Willkommen bei der Geographischen Gesellschaft zu Leipzig (GGzL)

Der Vereinsvorstand der Geographischen Gesellschaft zu Leipzig e.V. (GGzL) freut sich, Sie an dieser Stelle über laufende Aktivitäten informieren zu können.
Obwohl pandemiebedingt derzeit kein vollständiges Jahresprogramm für 2022 veröffentlicht werden kann, sind ab März 2022 drei monatliche Vortragsangebote in Vorbereitung.
Bitte beachten Sie, dass unsere Veranstaltungen bereits um 18 Uhr im Grassimuseum, Filmsaal, Johannisplatz 5–11. beginnen.
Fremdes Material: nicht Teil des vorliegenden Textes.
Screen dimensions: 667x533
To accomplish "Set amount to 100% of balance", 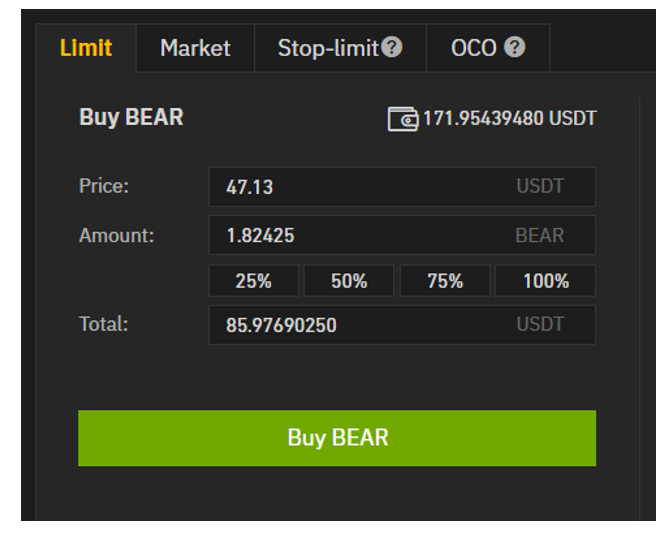I will tap(545, 281).
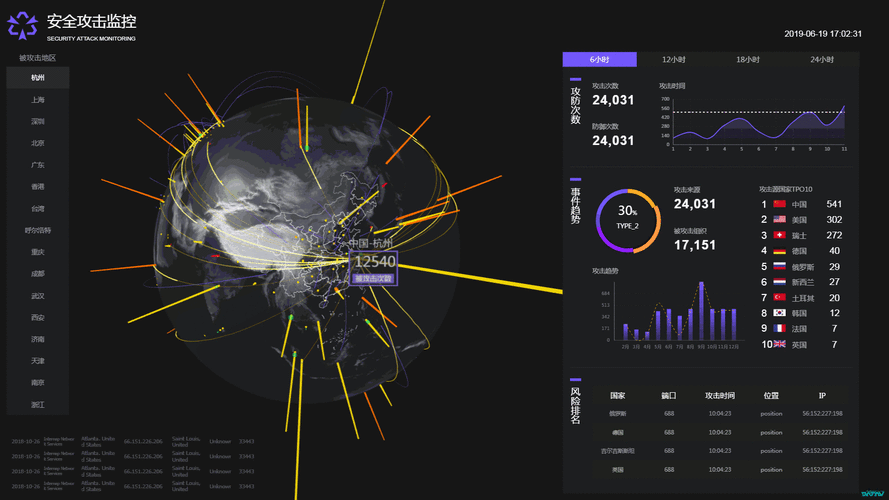Click the Germany flag icon
The width and height of the screenshot is (889, 500).
tap(780, 251)
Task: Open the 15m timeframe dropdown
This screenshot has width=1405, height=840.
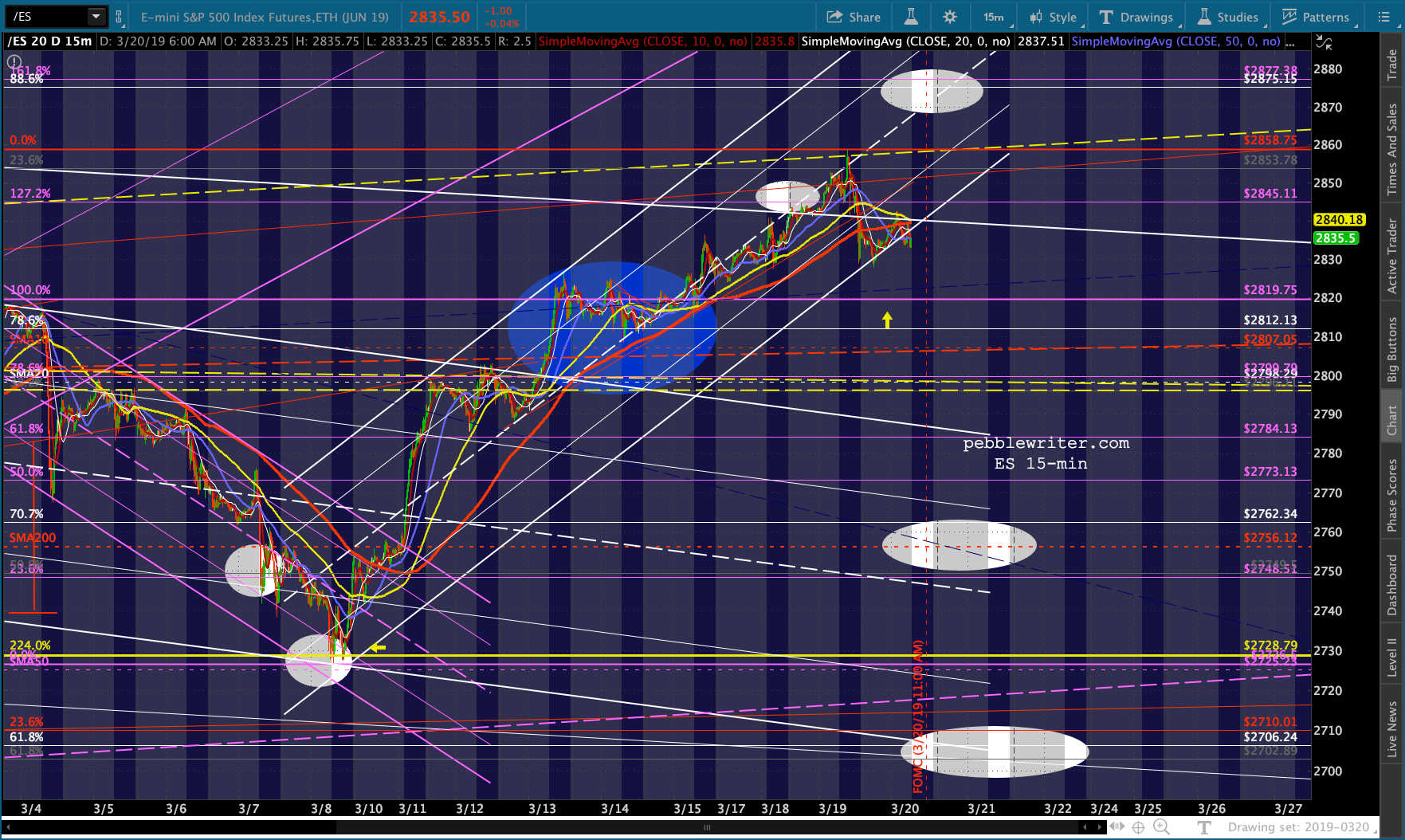Action: click(995, 17)
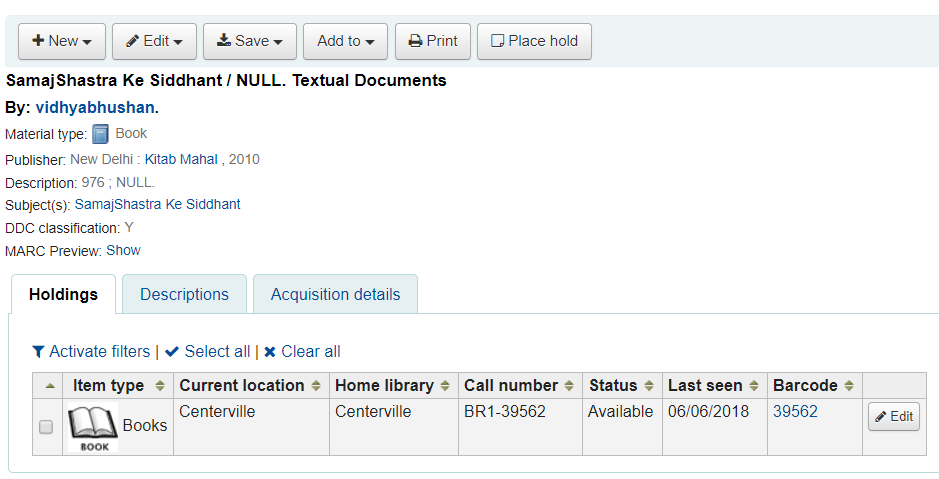Sort holdings by Status column arrows
This screenshot has width=939, height=479.
click(x=649, y=386)
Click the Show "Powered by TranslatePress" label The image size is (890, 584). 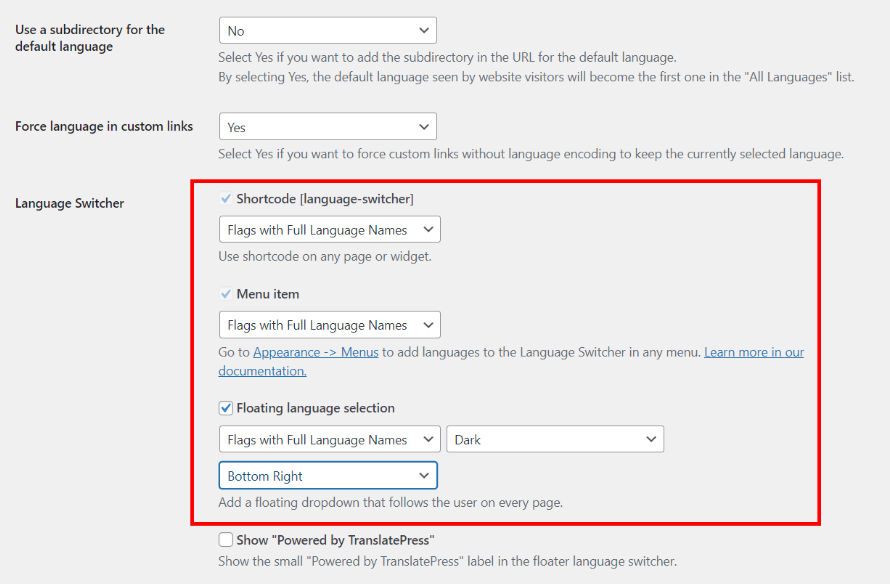[335, 540]
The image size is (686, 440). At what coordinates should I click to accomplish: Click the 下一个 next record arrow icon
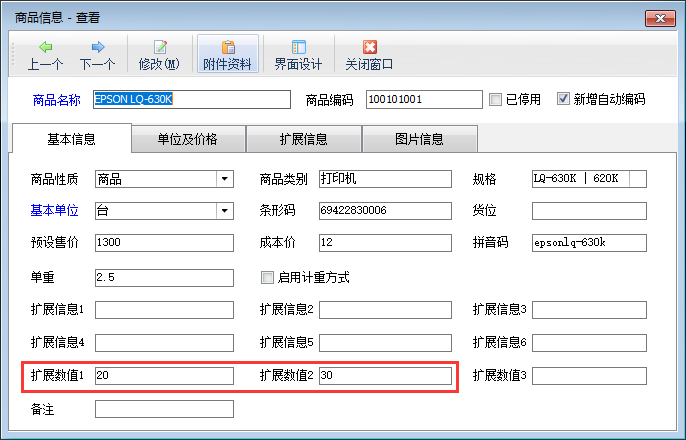click(97, 47)

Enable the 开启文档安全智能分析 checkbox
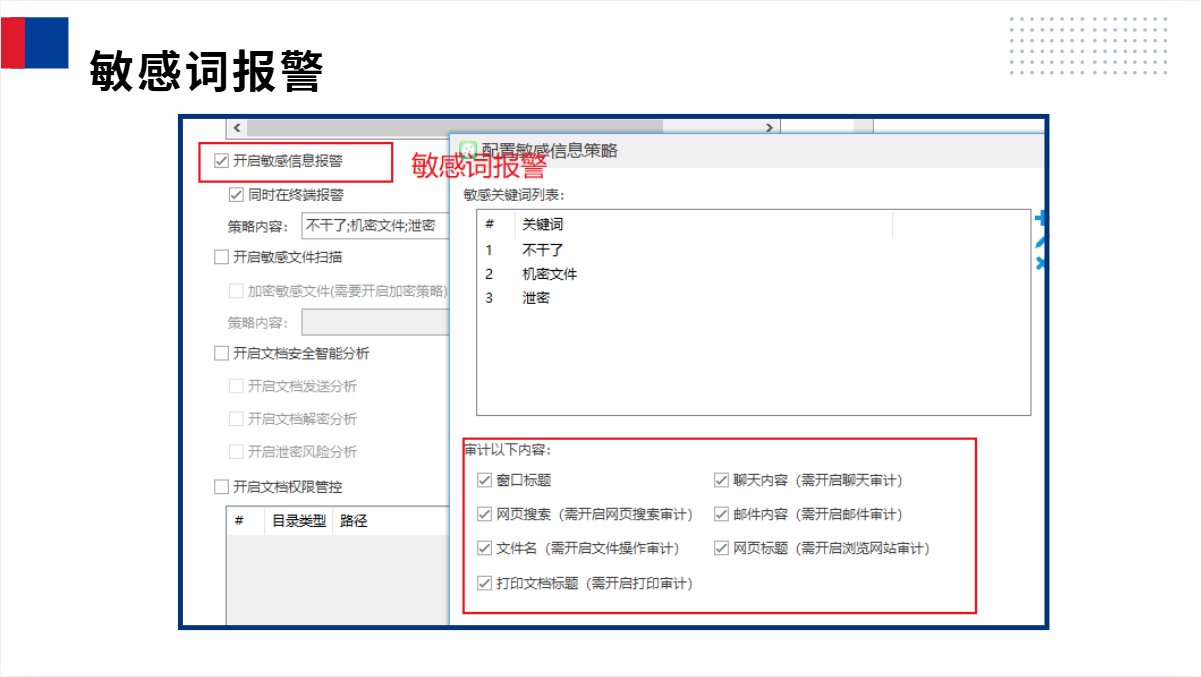[222, 353]
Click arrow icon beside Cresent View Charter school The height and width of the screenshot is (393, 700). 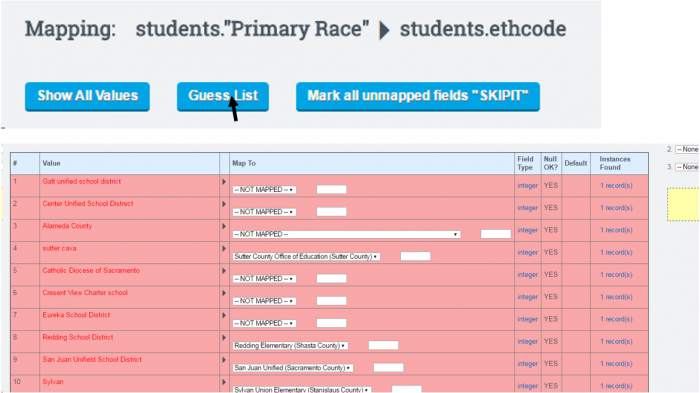(x=224, y=293)
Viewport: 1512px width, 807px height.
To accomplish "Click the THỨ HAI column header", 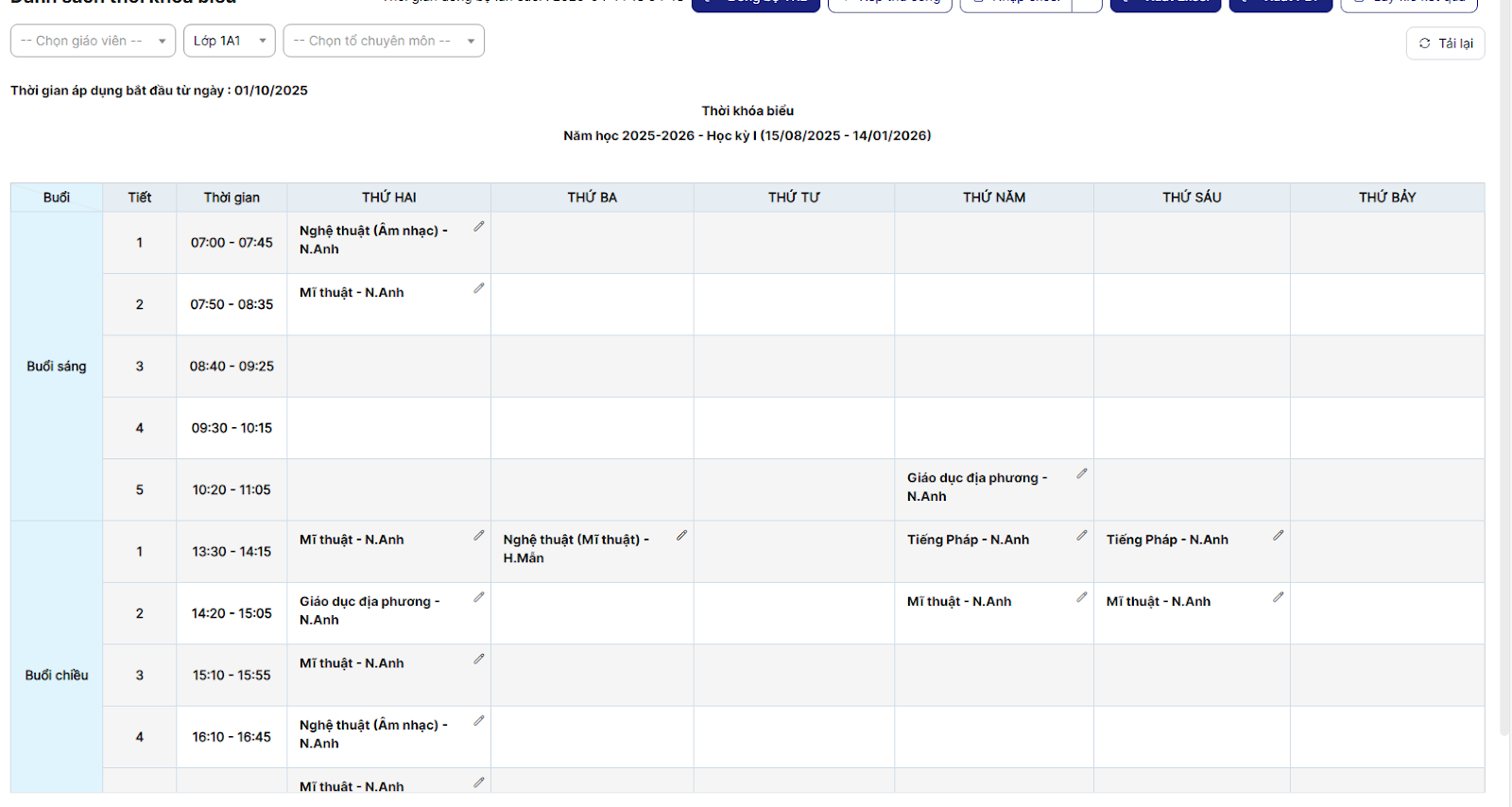I will pos(388,197).
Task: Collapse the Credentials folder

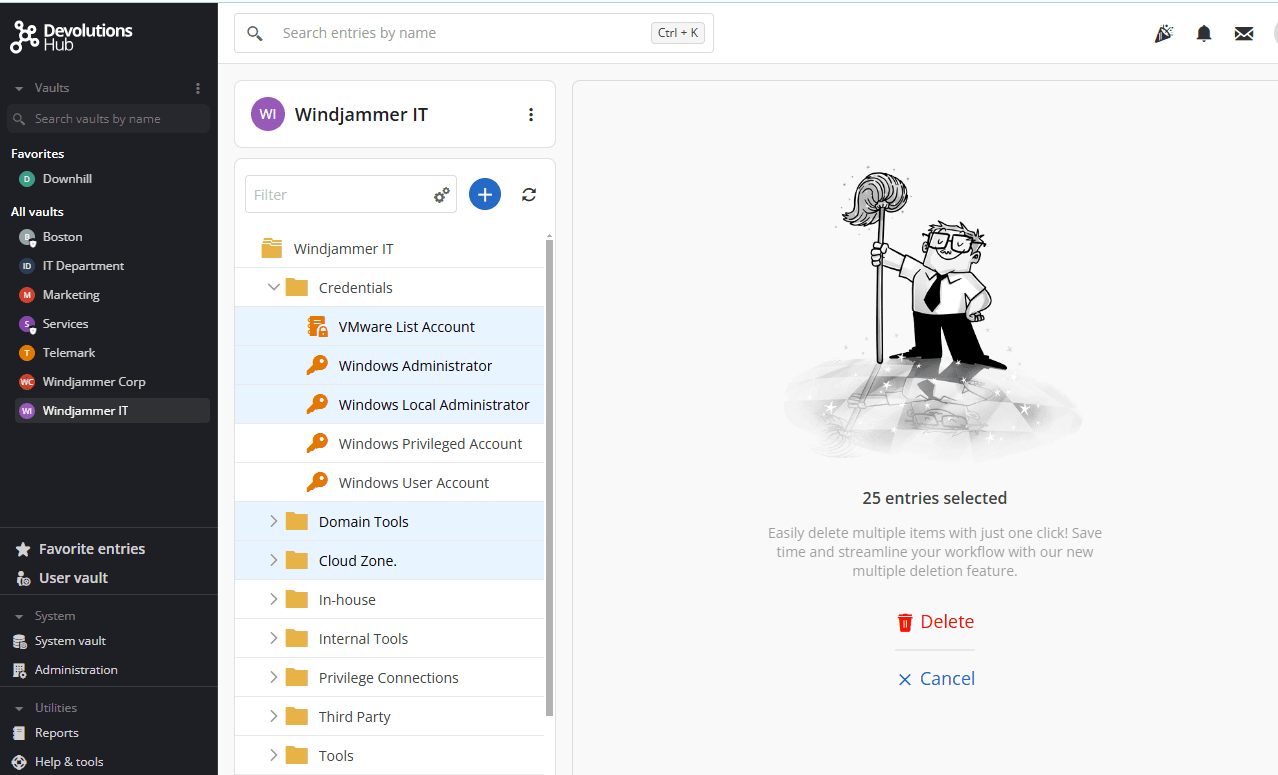Action: click(x=274, y=288)
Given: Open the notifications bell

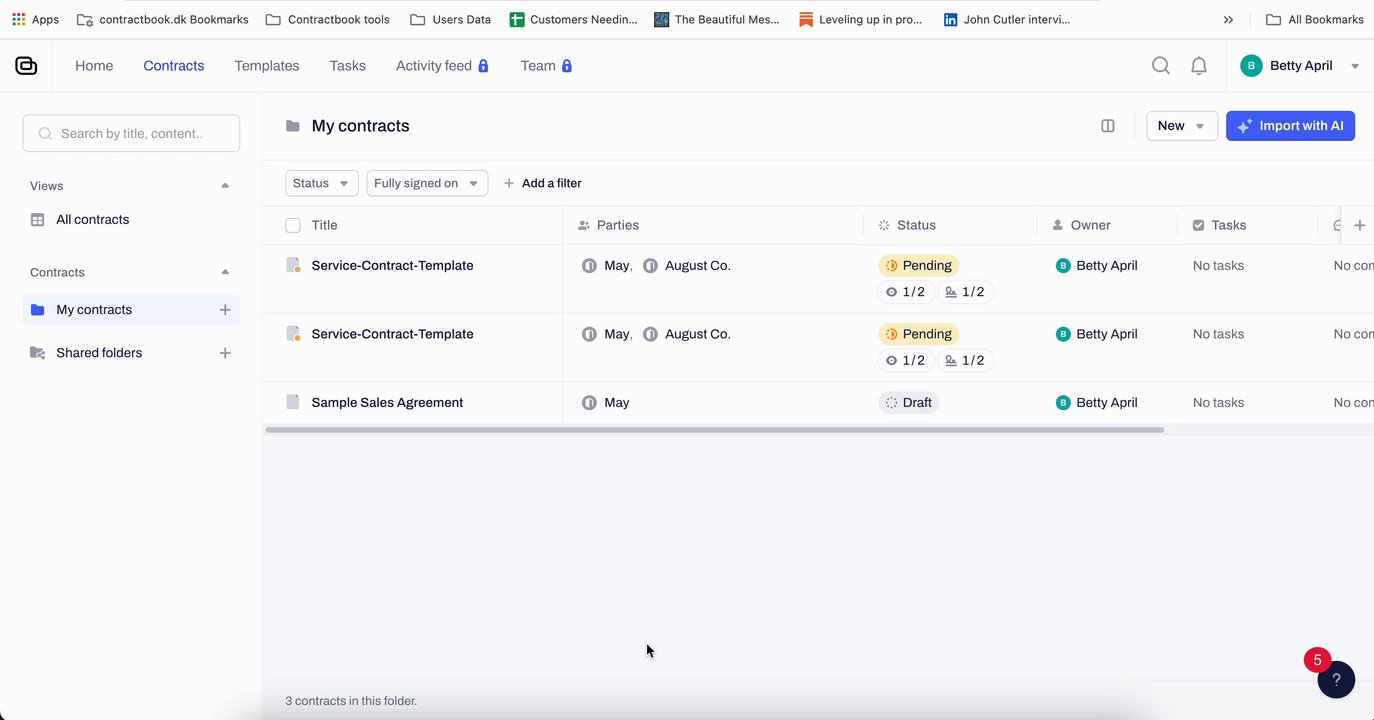Looking at the screenshot, I should 1198,66.
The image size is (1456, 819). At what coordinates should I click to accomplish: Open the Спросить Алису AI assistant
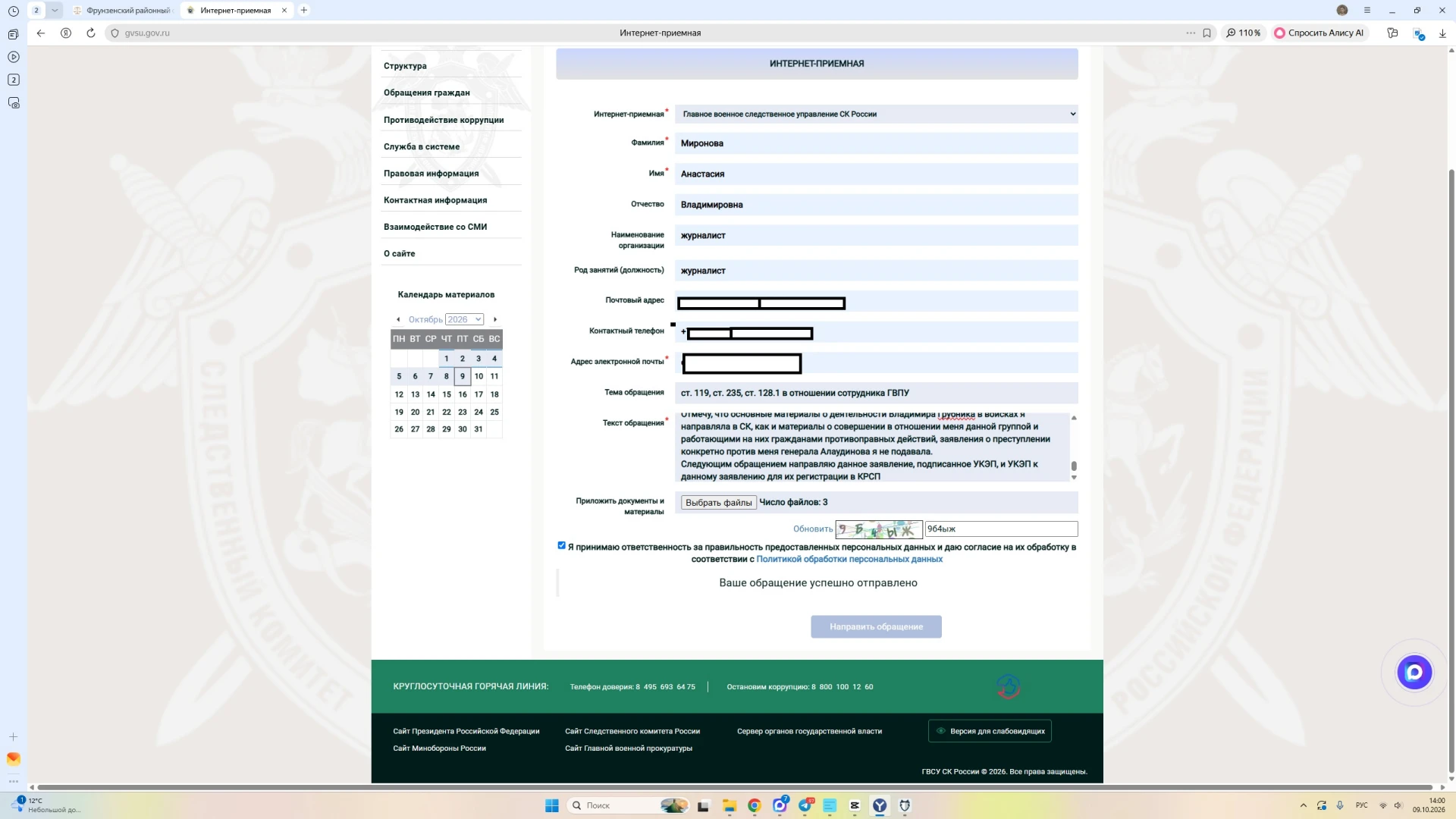click(x=1319, y=33)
Des Weiteren möchten wir zur Kenntnis geben, dass in der Vorstandssitzung vom 21. Oktober 2021 die Verleihung des Preises der GGzL für die beste Masterarbeit mit geographischem oder raumbezogenen Fokus entschieden wurde. Nähere Informationen finden Sie dazu in unserer Rubrik: Preis der GGzL – Aktuelle Preisvergabe.

Um unsere Mitglieder der GGzL und weitere geographisch Interessierte über Vortragsangebote in Leipzig zu Themen mit geographischem Bezug zu informieren, führen wir an dieser Stelle eine entsprechende Rubrik ein, die Sie unter dem Auswahlpunkt Veranstaltungen – Leipziger Vortragsangebote finden.

VORTRAG: Afghanistan – das lange Scheitern eines Staates und das Scheitern der deutschen Afghanistan-Außenpolitik

Andreas Dittmann, Gießen

Dienstag, 28. Juni 2022, 18 Uhr
Grassimuseum, Filmsaal, Johannisplatz 5 – 11
Eintritt: 5 Euro, Mitglieder frei

Angesichts der anfangs, nach dem Fall des Taliban-Regimes, hochgesteckten Erwartungen für die weitere Entwicklung Afghanistans mögen sich heute so manche fragen: „Alles für die Katz?“ Der Vortrag versucht, die Entwicklungen zum heutigen Zustand des Failed State Afghanistan zu analysieren, weist auf die Fehler der internationalen Akteure als Teil einer verfehlten Politik hin, zeigt dabei jedoch auch das auf, was – medial deutlich unterbetont – zu den kleinen Erfolgen gehört. Dazu zählt die Alphabetisierung von Millionen afghanischer Schülerinnen.
Unter den neuen Machthabern in Afghanistan wird akademisches Überdauern zunehmend zu einer Frage des physischen Überlebens. Afghanistan-Engagement ist derzeit vor allem in den verschiedenen internationalen Programmen zur Rettung gefährdeter Wissenschaftlerinnen und Wissenschaftler gefordert.
Der Vortragende forscht seit 2002 in Afghanistan, hat den Nationalatlas des Landes herausgegeben und sich beim akademischen Wiederaufbau der Geowissenschaften an afghanischen Hochschulen engagiert.